U.S. President Donald Trump, in his latest blast on press coverage of the president during a rally Tuesday (Aug. 22) in Phoenix, Arizona, alleged that the “fake media” omitted parts of his statements on the clash between neo-Nazis and white supremacists who were protesting in Charlottesville, Virginia and the counter-protesters. He also charged CNN with shutting its cameras while he was still speaking.

Both were bald lies.

It was Trump at the rally who left out the parts of his controversial statements (“hatred and bigotry on both sides, on both sides”) which drew criticisms from many sectors, including his fellow Republicans. And when on stage he heckled CNN for ending its coverage, he was in fact being covered up to end of his speech by the media he shamed.

One of a kind

Trump’s complaints against media are often blatant falsehoods; clearly, he doesn’t care if he is shown to be actually lying through his teeth. But he could be one of its kind, a “sui generis,” an aberration in the profile of public officials.

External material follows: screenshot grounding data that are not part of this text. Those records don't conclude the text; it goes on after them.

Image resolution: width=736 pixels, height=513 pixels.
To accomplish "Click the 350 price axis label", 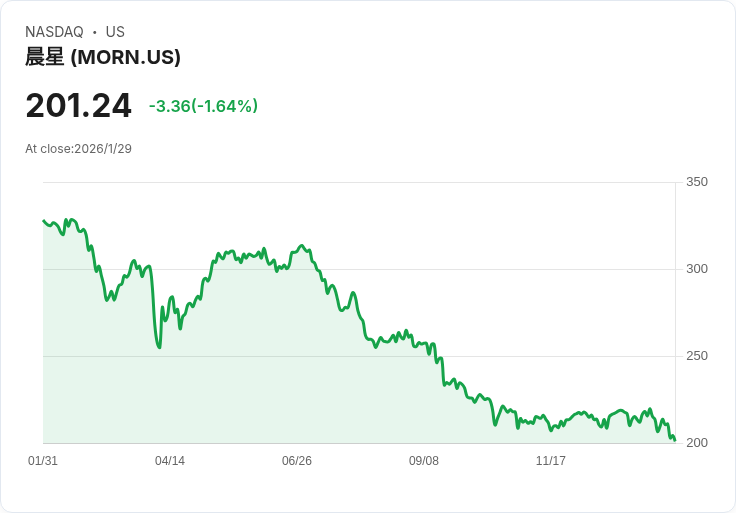I will coord(697,182).
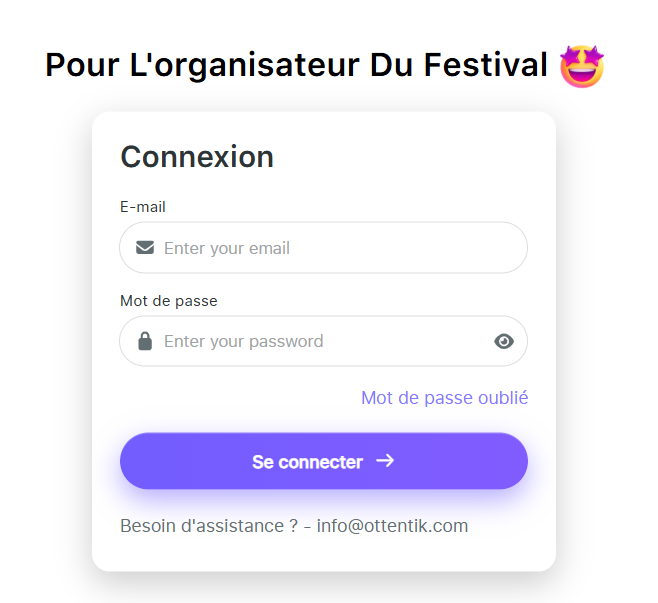The height and width of the screenshot is (603, 658).
Task: Click the Se connecter text label
Action: 307,462
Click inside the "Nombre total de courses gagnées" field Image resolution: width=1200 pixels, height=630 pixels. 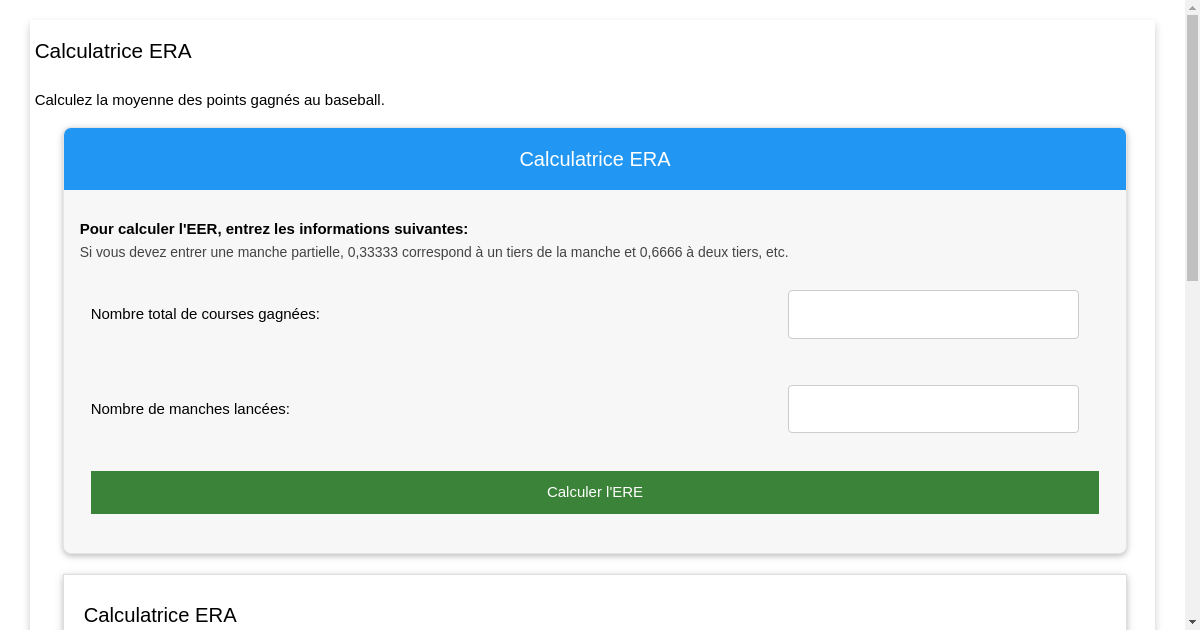932,314

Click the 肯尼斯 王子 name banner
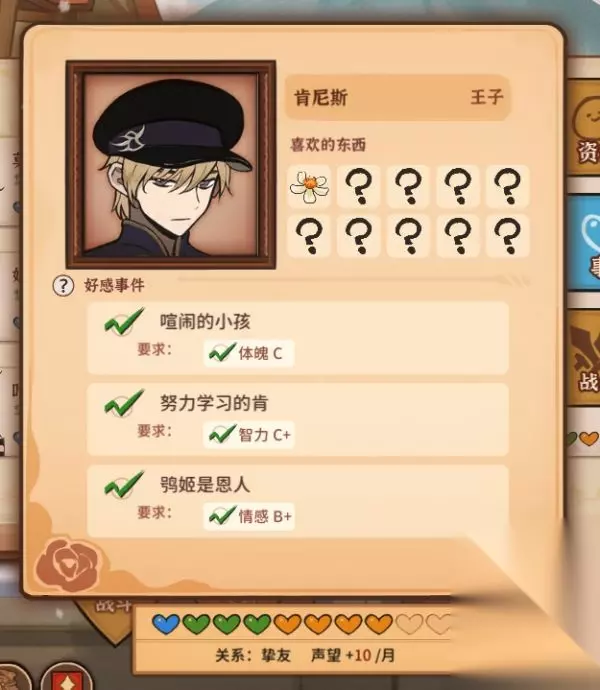398,97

Many of those in our government, especially the elected ones, lie, if their political reputation is at stake. But very few on this side of the world, specifically in the Philippines and Cebu, lie the way Trump has done, since the campaign until now. The New York Times has kept a running tally on his distortions and perversions of facts. It hurdled the 100 mark months ago.

Troubling behavior

It’s troubling behavior: how Trump could still utter an untruth and latch on to it, despite contrary evidence presented or apparent to most everyone else but himself. Trump watchers have long concluded that he wouldn’t care for the consequences of lying as long as his political base--the 30-40% of the electorate--continues to support him, even with incresing evidence that he could be mentally unfit to be president.

Thank God, we don’t have a Trump here. President Duterte, despite his occasional tirades against a number of media outlets, hasn’t come close to the level of Trump in bashing media.

Valid complaints

Besides, President Duterte, as well as local politicians who castigate media now and then, may have valid complaints. Hear them out, ask for specifics.

What would be worrisome:

-- If those complaints were based on falsehoods as many criticisms from Trump and his surrogates clearly are;

-- If media would ignore its own lapses and refuse to recognize and correct them.

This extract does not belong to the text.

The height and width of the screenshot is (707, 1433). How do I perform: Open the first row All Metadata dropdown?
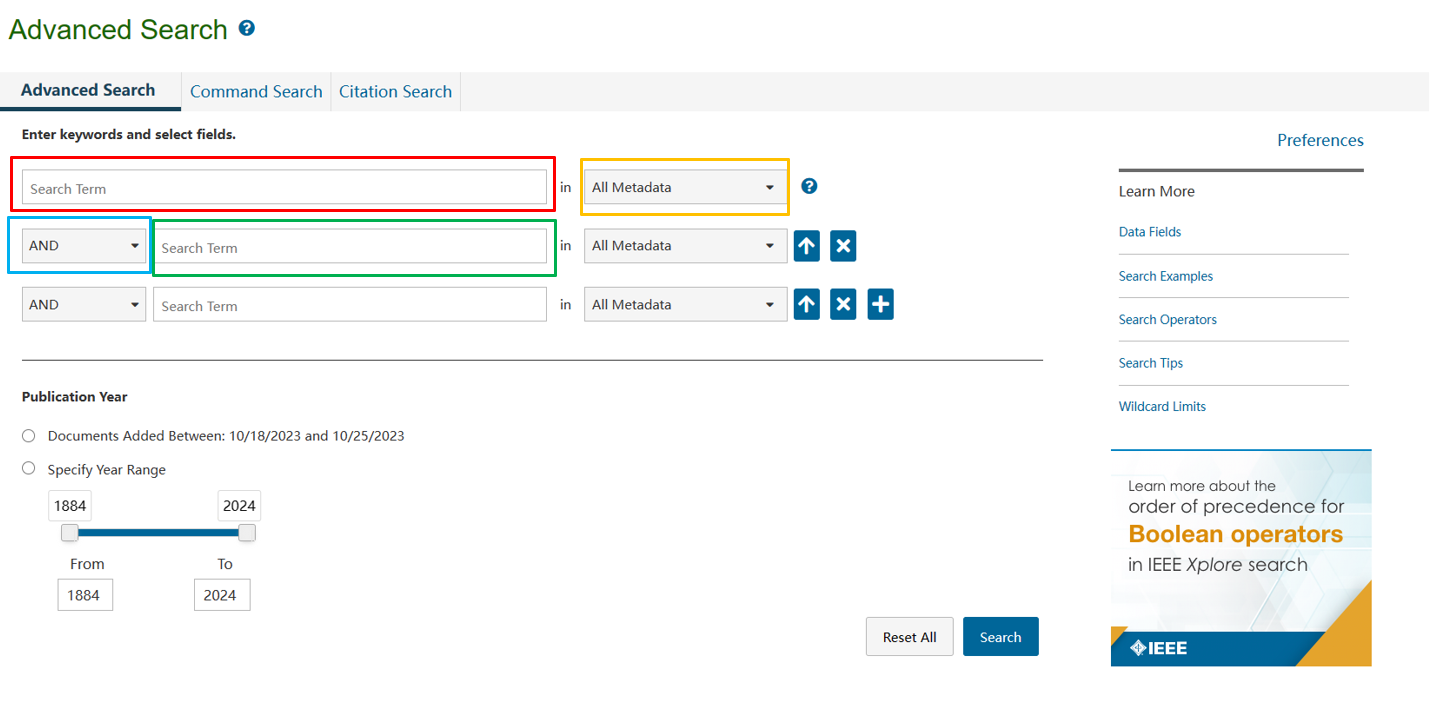click(x=685, y=187)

Media would be playing into the manipulator’s hands if, like Trump and others who’d seek to devalue newspapers and broadcast stations, media would also peddle the untruth or, short of that, commit these errors or shortcomings:

u25a0 NOT GETTING IT. A governor once complained that reporters at times failed to tell the story right. While “I-was-misquoted” is a refuge of politicians who regret what they spew out, some reporters just don’t get it sometimes.

■ CONFUSING THE PROCEDURE. A judge complained at a forum that reporters sometimes don’t know court procedure or how to read a decision. Apparently, they’re too lazy to read the law or proud to ask from those who know. One lawyer pitched in with the comment: Some stories can make you squirm.

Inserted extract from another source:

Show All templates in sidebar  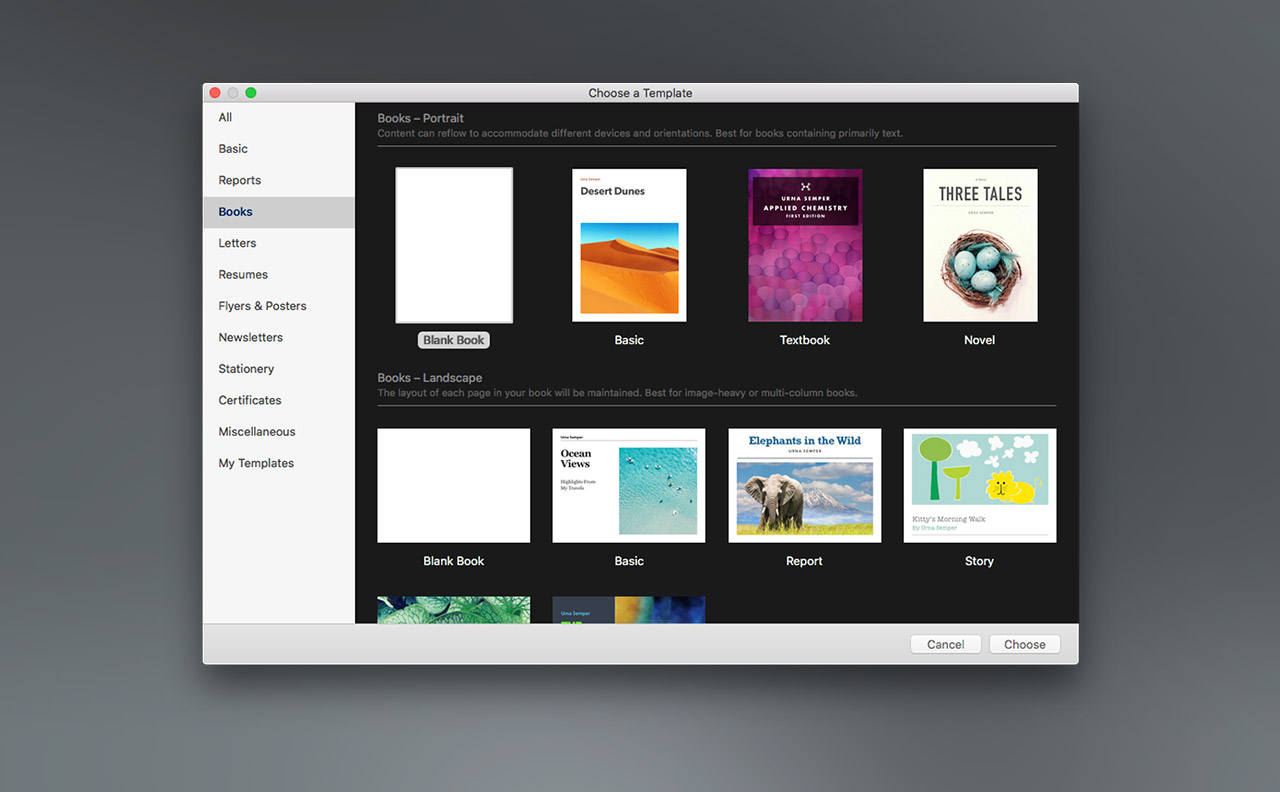tap(226, 117)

■ NOT GIVING WHAT THE READER NEEDS. Facts are incomplete, some basic questions are not answered or the story is not clear enough. “Don’t ask me,” the reader will say, “I don’t know, that’s why I read.” Tangled issues are often not threshed out and are left hanging for some time or simply forgotten for a fresh issue. Or something is wrong with the sequence or manner of telling.

u25a0 OBSCURING WHAT’S IMPORTANT. The crucial information is buried paragraphs down for a trivial side issue. If what hurts the public person is thus obscured, he won’t gripe. Otherwise, he’ll howl. A mayor once whispered to me, “You editors don’t know what’s important.”

Media errors

Those are legitimate complaints. They become deceptive if the gripes on media coverage are used to deflect accountability of public officials. Worse, if the complaints are based on lies.

Media response must be to expose them for what they are. CNN’s Anderson Cooper used split screen to show two Trumps: one Trump revising history, lying and concocting; the other Trump repeating what he actually said. Two Trumps contradicting each other. New York Times, using graphics, compared Trump’s conflicting statements, the falsehood in stark black and white.

Virus spreads

To each its own device, but a lie that involves public interest must be shot down on sight by a news organization. Falsehoods from public officials or anyone else on a matter of community concern inflict worse damage if people accept them as truth. On digital wings, the virus can spread pretty fast.

And media must be as efficient and thorough in correcting its own lapses and errors. It cannot call out untruths from others if it adds to the pile its own lies.